The lines running from the one that contains "The image size" to the end of the records below are what to reproduce, exactly and without pictures.

***** Listed entries

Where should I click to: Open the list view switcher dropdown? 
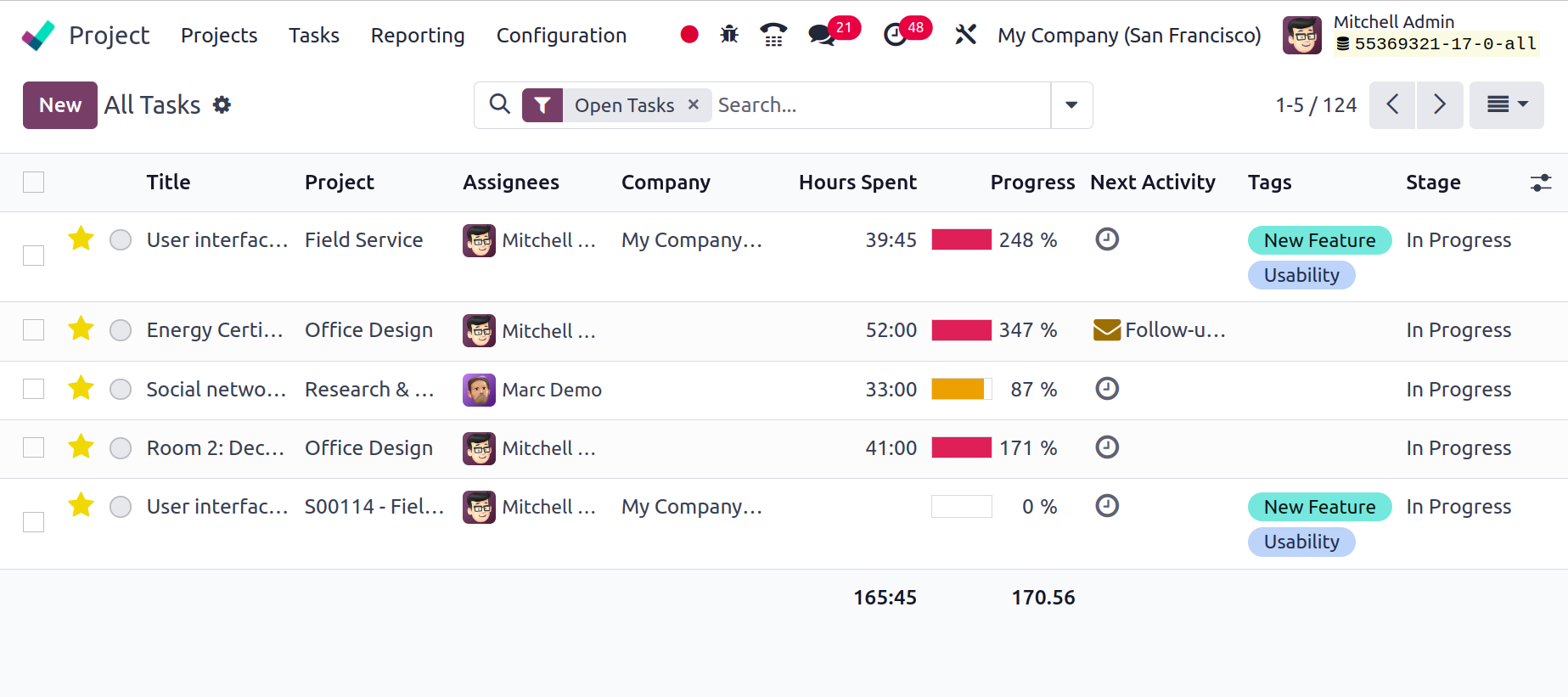[1507, 105]
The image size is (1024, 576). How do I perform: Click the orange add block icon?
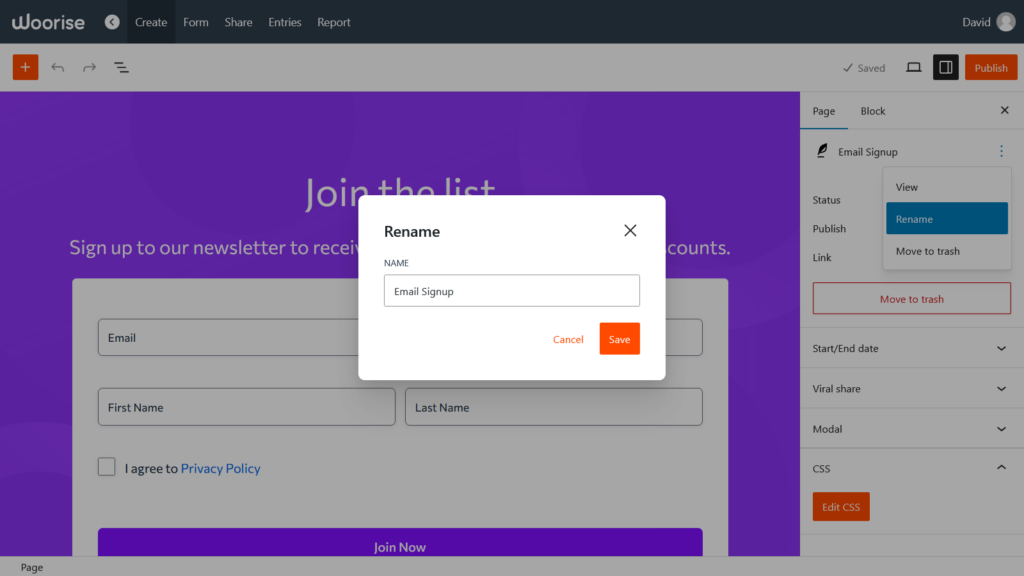click(25, 67)
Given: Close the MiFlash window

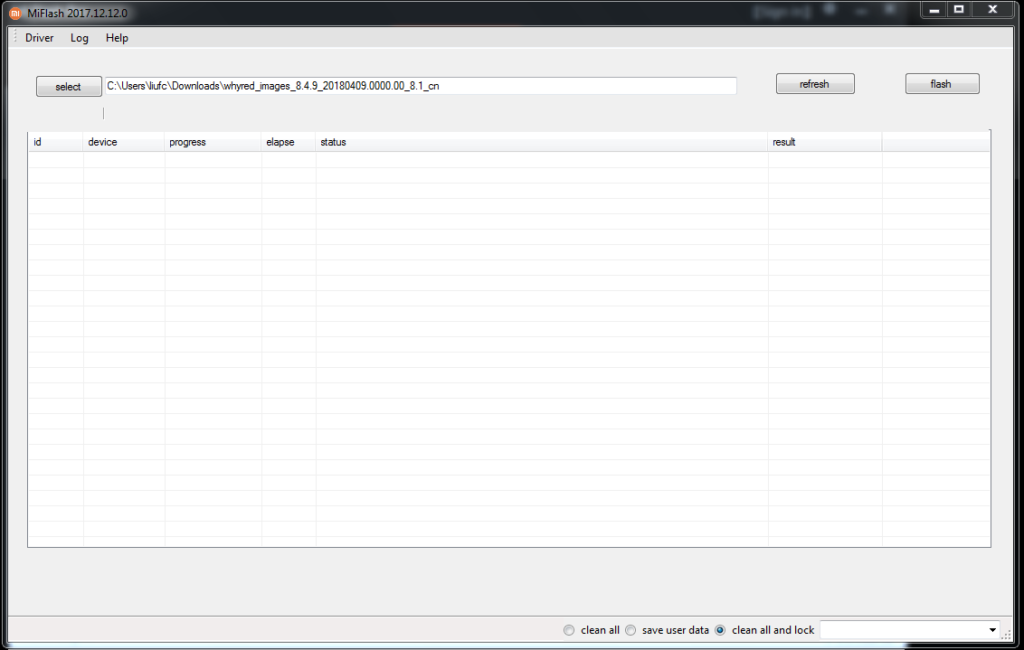Looking at the screenshot, I should [992, 10].
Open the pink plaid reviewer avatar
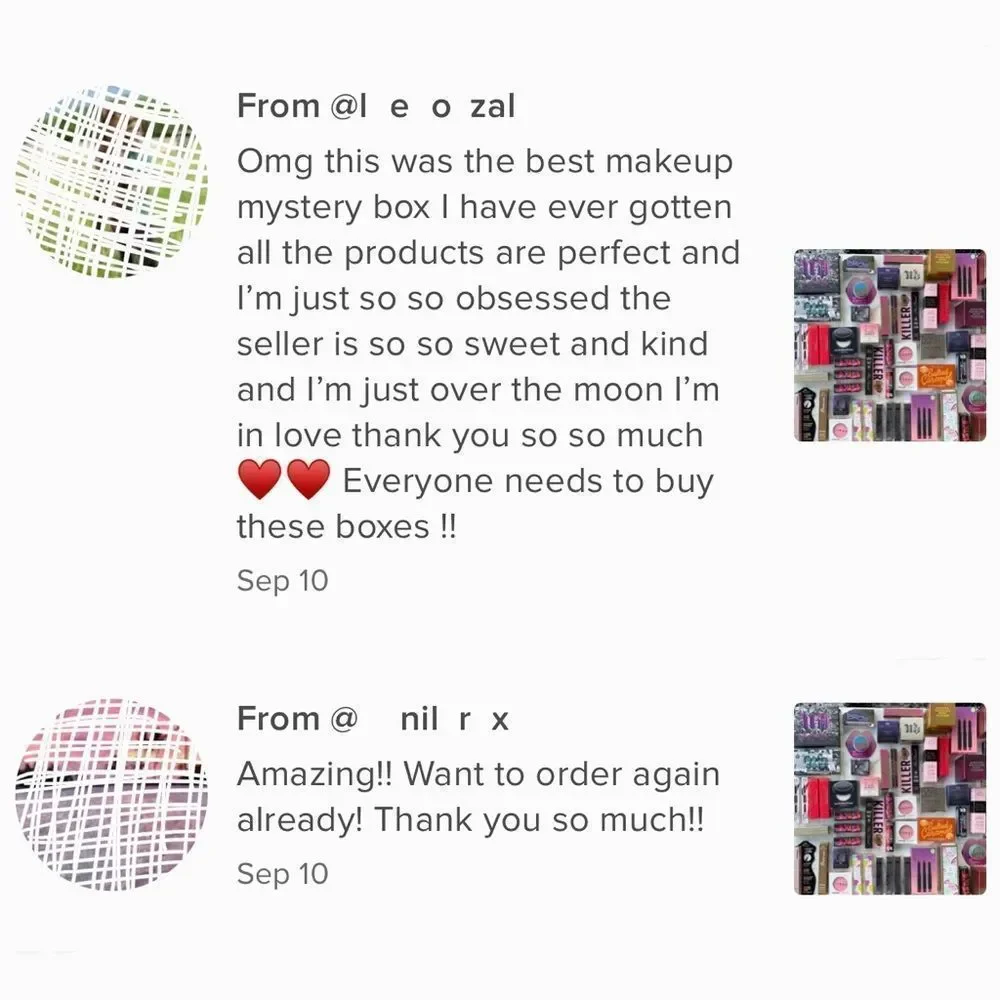 111,794
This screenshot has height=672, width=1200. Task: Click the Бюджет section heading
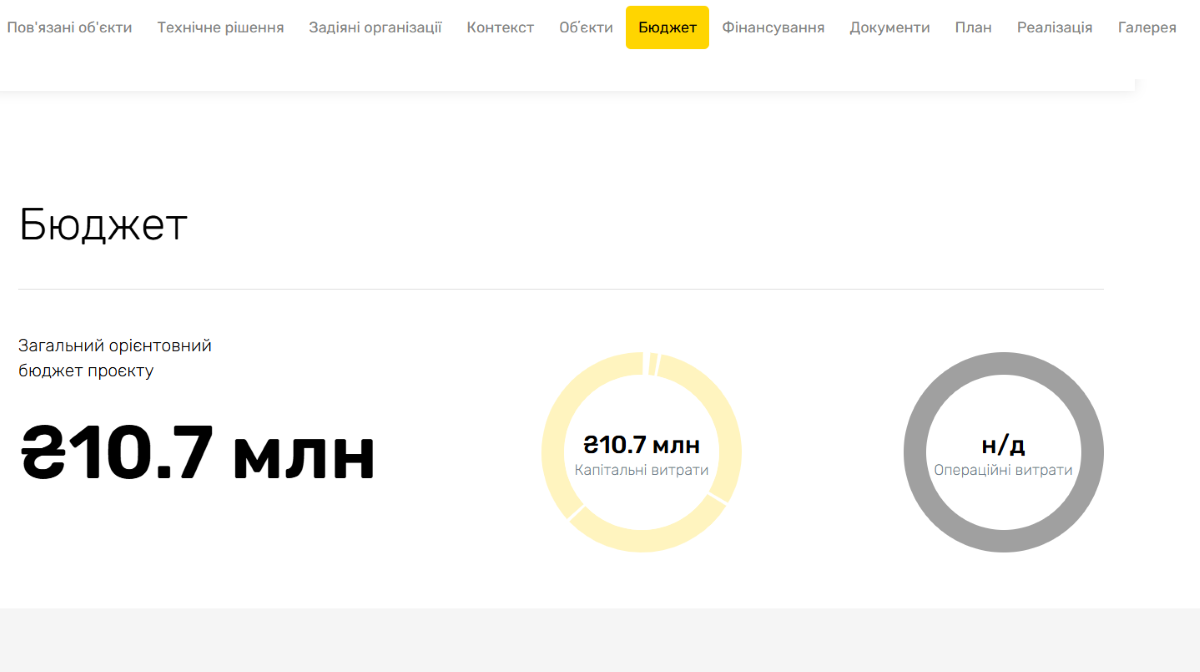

**********

■ **Solution for this exercise**
The image size is (1024, 576). How do I perform: Click the orange add block icon?
click(25, 67)
Given: Close the MiFlash window

Looking at the screenshot, I should [992, 10].
Open the pink plaid reviewer avatar
 111,794
This screenshot has height=672, width=1200. Task: Click the Бюджет section heading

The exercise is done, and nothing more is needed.